A rule of criminal procedure allows a prosecutor to add charges to clarify a citation, Wright said. He emphasized repeatedly that bikes are vehicles and, as such, must comply with all laws that apply to vehicles.
Kentucky defines “highway” as the lane of travel and the shoulder; for that reason, moving “as closely as practicable to the right-hand boundary” means moving to the shoulder, Wright said.
On roads where there are no paved shoulders and the cyclist has nowhere else to go, Oliver said the responsibility lies more with the motorist to give leeway to the cyclist.
But where a paved shoulder is available, Oliver said the responsibility lies more with the cyclist to choose a safer option.
Addressing Schill directly, Oliver said, “I will caution you at this point — you want to avoid any further violations of the law.

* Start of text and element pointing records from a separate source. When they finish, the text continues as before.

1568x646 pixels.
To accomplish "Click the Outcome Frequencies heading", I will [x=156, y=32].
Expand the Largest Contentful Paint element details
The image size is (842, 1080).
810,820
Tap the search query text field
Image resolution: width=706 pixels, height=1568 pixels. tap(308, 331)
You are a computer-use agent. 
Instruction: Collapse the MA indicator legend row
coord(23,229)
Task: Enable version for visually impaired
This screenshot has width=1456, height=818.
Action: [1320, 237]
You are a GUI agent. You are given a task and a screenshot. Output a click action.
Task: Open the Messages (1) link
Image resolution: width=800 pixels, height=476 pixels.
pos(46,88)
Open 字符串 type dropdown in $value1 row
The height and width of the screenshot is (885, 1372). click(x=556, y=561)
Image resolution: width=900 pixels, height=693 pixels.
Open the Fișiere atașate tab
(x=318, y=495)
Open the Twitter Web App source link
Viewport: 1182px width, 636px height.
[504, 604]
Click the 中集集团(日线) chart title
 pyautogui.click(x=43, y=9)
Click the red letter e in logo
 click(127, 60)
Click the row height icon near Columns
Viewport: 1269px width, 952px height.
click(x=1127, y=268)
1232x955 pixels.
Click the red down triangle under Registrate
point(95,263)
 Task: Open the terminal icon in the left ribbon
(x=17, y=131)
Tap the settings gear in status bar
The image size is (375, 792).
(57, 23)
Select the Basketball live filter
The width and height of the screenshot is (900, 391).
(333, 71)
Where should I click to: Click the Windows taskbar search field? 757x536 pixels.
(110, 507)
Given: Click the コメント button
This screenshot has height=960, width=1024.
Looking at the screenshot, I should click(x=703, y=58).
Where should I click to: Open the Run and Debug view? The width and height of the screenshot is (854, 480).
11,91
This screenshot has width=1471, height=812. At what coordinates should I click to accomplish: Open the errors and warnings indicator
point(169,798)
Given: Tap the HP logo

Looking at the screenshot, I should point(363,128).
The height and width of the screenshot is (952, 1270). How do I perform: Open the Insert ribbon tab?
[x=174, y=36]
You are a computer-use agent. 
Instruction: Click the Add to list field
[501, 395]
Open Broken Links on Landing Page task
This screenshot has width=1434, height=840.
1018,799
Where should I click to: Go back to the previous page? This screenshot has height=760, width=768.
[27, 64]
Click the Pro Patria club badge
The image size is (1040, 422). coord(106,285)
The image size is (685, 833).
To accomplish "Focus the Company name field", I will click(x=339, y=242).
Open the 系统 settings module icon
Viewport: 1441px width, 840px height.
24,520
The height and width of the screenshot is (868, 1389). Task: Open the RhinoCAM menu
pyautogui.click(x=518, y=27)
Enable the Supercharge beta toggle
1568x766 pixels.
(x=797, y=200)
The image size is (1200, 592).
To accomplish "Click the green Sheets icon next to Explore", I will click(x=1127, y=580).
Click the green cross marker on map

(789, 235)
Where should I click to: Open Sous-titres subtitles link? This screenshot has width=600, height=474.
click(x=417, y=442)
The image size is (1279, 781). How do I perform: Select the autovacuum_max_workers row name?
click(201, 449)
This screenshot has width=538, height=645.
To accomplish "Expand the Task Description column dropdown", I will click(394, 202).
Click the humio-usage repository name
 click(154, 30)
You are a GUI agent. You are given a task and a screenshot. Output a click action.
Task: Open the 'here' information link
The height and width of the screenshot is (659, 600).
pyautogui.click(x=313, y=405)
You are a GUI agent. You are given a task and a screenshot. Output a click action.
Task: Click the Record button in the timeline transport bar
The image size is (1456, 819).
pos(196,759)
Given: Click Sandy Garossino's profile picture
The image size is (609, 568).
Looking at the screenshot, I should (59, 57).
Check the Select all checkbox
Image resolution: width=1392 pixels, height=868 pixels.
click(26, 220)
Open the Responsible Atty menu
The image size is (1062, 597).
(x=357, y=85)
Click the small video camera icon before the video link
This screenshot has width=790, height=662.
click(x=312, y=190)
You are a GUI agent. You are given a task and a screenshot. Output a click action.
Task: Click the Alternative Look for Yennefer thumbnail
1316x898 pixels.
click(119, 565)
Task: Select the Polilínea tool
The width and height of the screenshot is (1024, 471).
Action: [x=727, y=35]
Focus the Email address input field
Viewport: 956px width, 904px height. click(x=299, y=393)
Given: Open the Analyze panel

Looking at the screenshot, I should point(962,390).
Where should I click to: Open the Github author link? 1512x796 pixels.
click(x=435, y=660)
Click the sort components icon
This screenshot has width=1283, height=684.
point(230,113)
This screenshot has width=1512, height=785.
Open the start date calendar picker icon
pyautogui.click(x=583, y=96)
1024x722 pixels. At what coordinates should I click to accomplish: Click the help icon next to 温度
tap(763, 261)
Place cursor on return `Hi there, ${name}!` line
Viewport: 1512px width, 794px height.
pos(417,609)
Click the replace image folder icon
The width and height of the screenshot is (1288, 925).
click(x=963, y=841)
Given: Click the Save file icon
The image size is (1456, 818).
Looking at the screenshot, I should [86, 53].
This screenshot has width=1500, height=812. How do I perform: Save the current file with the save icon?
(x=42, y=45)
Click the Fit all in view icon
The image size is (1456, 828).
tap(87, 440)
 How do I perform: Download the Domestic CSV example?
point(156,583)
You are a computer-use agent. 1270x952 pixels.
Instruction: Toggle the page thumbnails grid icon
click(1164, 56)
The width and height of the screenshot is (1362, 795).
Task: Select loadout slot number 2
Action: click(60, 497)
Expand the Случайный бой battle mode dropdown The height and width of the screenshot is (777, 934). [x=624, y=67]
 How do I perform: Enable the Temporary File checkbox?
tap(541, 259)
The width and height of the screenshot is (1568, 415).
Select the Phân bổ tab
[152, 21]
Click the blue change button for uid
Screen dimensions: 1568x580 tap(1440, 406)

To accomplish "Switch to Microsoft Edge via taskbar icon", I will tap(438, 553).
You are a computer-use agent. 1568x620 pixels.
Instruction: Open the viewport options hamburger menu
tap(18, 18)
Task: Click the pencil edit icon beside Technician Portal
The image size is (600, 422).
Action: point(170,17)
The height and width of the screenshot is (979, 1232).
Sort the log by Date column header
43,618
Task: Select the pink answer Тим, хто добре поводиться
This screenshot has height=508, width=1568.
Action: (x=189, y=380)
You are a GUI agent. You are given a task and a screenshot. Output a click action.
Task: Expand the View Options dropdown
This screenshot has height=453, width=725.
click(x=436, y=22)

I’m not telling you that you can’t have your bicycle out there. We’ve established that bicycles have some rights out there.
“I would encourage you to be careful,” Oliver said. “Almost every moment there is a different situation where you have to decide whether you have the right to be where you are or if you need to be further to the right. That’s not an easy thing for you to do or for anyone else. But it is, I think under the current law, what you have to do.”Steve Magas was co-defense counsel for Schill along with Chuck Ellinger. Magas, whose practice is in Cincinnati, has represented cyclists in Ohio and elsewhere.
“This is the only case that I’m aware of in the country where a bicyclist who has a right to ride on the road has been ordered off the road,” Magas said. “The question was, how does this impact nationally? I don’t think it does. I think what it does is irritate cyclists and make them want to affect some change in Kentucky.”